• [Supplied passage]:
— begin —

After the exertions of Saturday night, Sunday was a much more relaxing quad-game day in the WNBA. The games were more spread out, and they all ended with double-digit margins. It was like the basketball gods took pity on your poor, tired WNBAlien correspondent and took it easy on him. Which isn’t to say that our coverage will be any less comprehensive than usual, of course. All four games, Bullet Point Breakdown style to get right to the point. Enjoy.

 

San Antonio Silver Stars 94 @ New York Liberty 81

  • New York were still without Plenette Pierson and Kia Vaughn, leaving them down to the bare bones in the post. On the bright side, Sophia Young is pretty small herself for a power forward, so San Antonio are one opponent where playing Nicole Powell at the 4 doesn’t leave you horribly undersized.
  • The Liberty tried to force the ball down to Kara Braxton on early possessions, but Jayne Appel did a decent job of making things difficult for her, and Braxton lasted only three minutes before being subbed out by John Whisenant. While it’s primarily her brain and the dumb mistakes she makes that are frustrating about Braxton, her physical fitness limits the number of minutes she can play even when she’s mentally engaged.
  • Of course, with Vaughn and Pierson out, Whiz doesn’t have many options, and rookie Kelley Cain got abused by Danielle Adams on multiple possessions after she replaced Braxton. The kid’s doing her best, but there are reasons why Whiz barely used her until injuries forced his hand.

— end —

• [Provided material]:

— begin —

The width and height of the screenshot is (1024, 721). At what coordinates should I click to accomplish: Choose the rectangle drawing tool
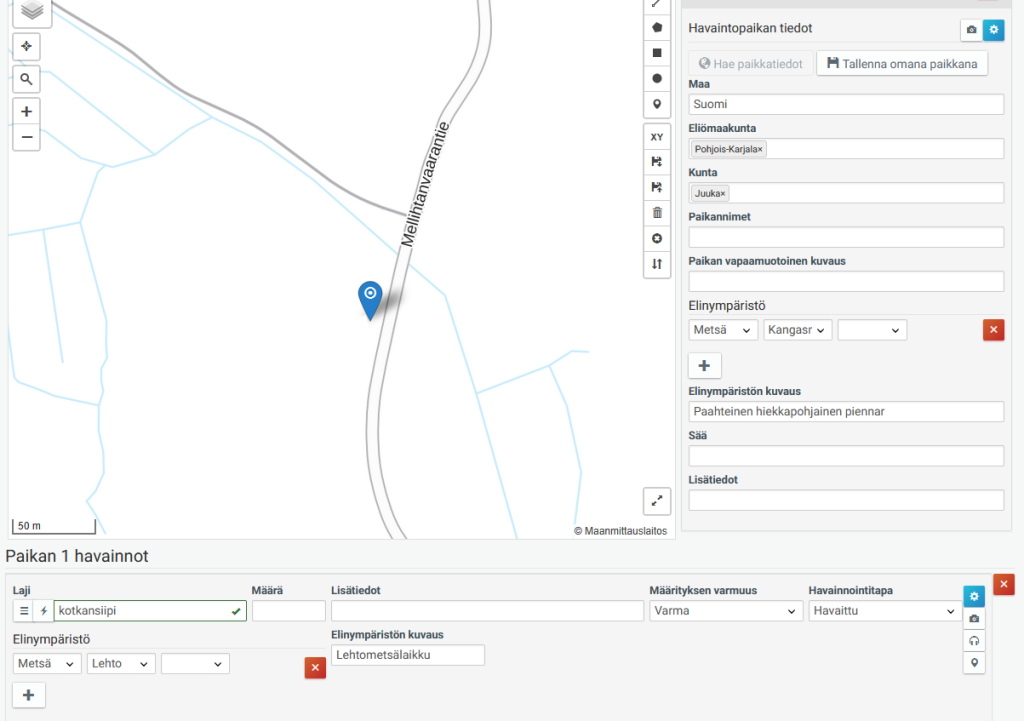pos(657,53)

— end —

• [Problem set]:
a. According to the WNBA recap, which two players was New York still without in the San Antonio game?
b. Set down the passage from the WNBA recap that begins at "After the exertions" and stops after "the point. Enjoy.".

• [Final answers]:
a. Plenette Pierson and Kia Vaughn

b.
After the exertions of Saturday night, Sunday was a much more relaxing quad-game day in the WNBA. The games were more spread out, and they all ended with double-digit margins. It was like the basketball gods took pity on your poor, tired WNBAlien correspondent and took it easy on him. Which isn’t to say that our coverage will be any less comprehensive than usual, of course. All four games, Bullet Point Breakdown style to get right to the point. Enjoy.